Required work: Quote the stretch of the records from the line containing "Viewport: 433px width, 328px height." through the line containing "pyautogui.click(x=89, y=161)", reproducing every line verbatim with both ends included.

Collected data
※ ※ ※

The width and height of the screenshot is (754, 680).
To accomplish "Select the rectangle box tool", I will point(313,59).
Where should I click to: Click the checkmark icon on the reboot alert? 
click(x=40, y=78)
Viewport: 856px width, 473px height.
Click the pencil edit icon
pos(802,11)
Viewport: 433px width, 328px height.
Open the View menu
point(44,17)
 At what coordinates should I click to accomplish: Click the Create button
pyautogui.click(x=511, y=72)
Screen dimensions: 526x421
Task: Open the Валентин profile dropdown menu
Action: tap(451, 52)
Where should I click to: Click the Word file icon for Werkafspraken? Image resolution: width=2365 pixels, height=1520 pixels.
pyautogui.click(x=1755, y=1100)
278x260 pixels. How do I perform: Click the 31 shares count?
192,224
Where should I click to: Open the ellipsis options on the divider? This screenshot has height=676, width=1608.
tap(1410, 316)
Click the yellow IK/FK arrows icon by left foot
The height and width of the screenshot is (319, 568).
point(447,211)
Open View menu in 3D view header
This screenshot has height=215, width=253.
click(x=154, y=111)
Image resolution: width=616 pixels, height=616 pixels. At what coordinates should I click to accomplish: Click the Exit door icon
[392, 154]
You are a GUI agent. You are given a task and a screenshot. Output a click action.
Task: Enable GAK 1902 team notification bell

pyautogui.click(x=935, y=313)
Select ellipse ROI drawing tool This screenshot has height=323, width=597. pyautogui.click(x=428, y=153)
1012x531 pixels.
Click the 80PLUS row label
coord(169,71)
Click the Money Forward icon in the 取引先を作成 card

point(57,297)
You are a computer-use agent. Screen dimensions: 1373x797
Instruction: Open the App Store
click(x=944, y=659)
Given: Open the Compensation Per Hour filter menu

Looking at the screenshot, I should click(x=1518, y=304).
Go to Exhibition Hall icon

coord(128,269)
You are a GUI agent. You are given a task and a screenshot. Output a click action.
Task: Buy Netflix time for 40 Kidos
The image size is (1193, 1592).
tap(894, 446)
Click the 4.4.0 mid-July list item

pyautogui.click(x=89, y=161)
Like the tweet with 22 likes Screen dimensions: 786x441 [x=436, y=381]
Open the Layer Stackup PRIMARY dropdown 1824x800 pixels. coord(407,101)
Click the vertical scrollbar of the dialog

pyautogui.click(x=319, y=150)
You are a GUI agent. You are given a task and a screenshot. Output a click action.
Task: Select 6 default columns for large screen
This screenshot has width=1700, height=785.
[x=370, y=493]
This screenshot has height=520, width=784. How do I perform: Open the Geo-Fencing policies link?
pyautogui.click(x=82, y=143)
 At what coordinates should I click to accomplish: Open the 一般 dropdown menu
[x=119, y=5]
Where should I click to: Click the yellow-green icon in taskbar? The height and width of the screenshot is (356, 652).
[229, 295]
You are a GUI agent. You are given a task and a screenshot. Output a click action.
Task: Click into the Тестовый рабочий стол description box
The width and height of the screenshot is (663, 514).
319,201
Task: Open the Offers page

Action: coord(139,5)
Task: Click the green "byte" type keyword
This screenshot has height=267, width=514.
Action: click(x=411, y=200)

※ ※ ※

Output for this exercise:
Viewport: 433px width, 328px height.
Open the View menu
point(44,17)
 At what coordinates should I click to accomplish: Click the Create button
pyautogui.click(x=511, y=72)
Screen dimensions: 526x421
Task: Open the Валентин profile dropdown menu
Action: tap(451, 52)
Where should I click to: Click the Word file icon for Werkafspraken? Image resolution: width=2365 pixels, height=1520 pixels.
pyautogui.click(x=1755, y=1100)
278x260 pixels. How do I perform: Click the 31 shares count?
192,224
Where should I click to: Open the ellipsis options on the divider? This screenshot has height=676, width=1608.
tap(1410, 316)
Click the yellow IK/FK arrows icon by left foot
The height and width of the screenshot is (319, 568).
point(447,211)
Open View menu in 3D view header
This screenshot has height=215, width=253.
click(x=154, y=111)
Image resolution: width=616 pixels, height=616 pixels. At what coordinates should I click to accomplish: Click the Exit door icon
[392, 154]
You are a GUI agent. You are given a task and a screenshot. Output a click action.
Task: Enable GAK 1902 team notification bell

pyautogui.click(x=935, y=313)
Select ellipse ROI drawing tool This screenshot has height=323, width=597. pyautogui.click(x=428, y=153)
1012x531 pixels.
Click the 80PLUS row label
coord(169,71)
Click the Money Forward icon in the 取引先を作成 card

point(57,297)
You are a computer-use agent. Screen dimensions: 1373x797
Instruction: Open the App Store
click(x=944, y=659)
Given: Open the Compensation Per Hour filter menu

Looking at the screenshot, I should click(x=1518, y=304).
Go to Exhibition Hall icon

coord(128,269)
You are a GUI agent. You are given a task and a screenshot. Output a click action.
Task: Buy Netflix time for 40 Kidos
The image size is (1193, 1592).
tap(894, 446)
Click the 4.4.0 mid-July list item

pyautogui.click(x=89, y=161)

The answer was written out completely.